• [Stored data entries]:
_ _ _ _
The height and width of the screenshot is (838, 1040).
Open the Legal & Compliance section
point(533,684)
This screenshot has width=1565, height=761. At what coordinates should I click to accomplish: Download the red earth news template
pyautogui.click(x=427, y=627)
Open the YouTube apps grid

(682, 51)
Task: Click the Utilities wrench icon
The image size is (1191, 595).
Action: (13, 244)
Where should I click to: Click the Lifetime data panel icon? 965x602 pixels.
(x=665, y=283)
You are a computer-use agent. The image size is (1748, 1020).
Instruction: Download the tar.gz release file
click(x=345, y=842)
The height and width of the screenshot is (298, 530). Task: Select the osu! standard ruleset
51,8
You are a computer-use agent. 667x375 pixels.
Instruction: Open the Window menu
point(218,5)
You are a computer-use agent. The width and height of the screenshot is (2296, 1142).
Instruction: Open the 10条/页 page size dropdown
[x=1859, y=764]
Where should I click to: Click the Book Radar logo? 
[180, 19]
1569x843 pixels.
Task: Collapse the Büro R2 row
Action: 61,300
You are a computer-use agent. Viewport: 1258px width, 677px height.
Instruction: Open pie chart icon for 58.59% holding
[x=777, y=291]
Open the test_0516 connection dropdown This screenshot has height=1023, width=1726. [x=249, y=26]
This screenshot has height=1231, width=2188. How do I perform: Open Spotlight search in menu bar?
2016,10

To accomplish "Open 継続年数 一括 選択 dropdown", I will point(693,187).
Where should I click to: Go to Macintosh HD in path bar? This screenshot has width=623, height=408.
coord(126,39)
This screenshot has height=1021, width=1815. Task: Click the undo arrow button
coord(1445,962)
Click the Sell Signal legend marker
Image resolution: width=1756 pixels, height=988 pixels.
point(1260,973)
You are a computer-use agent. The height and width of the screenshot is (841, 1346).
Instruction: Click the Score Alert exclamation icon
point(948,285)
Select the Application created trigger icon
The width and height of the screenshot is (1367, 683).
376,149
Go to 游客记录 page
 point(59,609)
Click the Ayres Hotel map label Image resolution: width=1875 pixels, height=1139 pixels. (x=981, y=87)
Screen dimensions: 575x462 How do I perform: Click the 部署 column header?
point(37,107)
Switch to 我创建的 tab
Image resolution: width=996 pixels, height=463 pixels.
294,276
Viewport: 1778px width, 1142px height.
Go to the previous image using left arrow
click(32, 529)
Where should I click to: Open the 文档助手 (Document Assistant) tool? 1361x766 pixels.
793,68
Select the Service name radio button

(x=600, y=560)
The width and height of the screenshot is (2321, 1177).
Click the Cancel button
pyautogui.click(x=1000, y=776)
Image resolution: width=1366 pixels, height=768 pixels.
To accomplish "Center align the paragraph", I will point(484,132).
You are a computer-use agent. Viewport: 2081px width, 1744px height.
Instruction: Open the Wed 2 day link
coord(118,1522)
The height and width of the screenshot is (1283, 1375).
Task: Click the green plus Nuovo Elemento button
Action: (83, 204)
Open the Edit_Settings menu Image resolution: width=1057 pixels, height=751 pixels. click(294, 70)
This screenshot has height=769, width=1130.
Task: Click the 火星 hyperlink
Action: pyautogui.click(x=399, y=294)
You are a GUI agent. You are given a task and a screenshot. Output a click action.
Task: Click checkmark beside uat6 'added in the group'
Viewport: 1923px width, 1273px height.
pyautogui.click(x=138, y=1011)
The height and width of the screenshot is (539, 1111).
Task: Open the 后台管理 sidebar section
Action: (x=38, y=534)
_ _ _ _
• [ASSIGNED TASK]: The word "agent" appears in some of the lines above. Copy those lines.

• [RESPONSE FOR THIS EXERCISE]:
You are a computer-use agent. The image size is (1748, 1020).
You are a computer-use agent. 667x375 pixels.
You are a computer-use agent. The width and height of the screenshot is (2296, 1142).
You are a computer-use agent. Viewport: 1258px width, 677px height.
You are a computer-use agent. The height and width of the screenshot is (841, 1346).
You are a computer-use agent. Viewport: 2081px width, 1744px height.
You are a GUI agent. You are given a task and a screenshot. Output a click action.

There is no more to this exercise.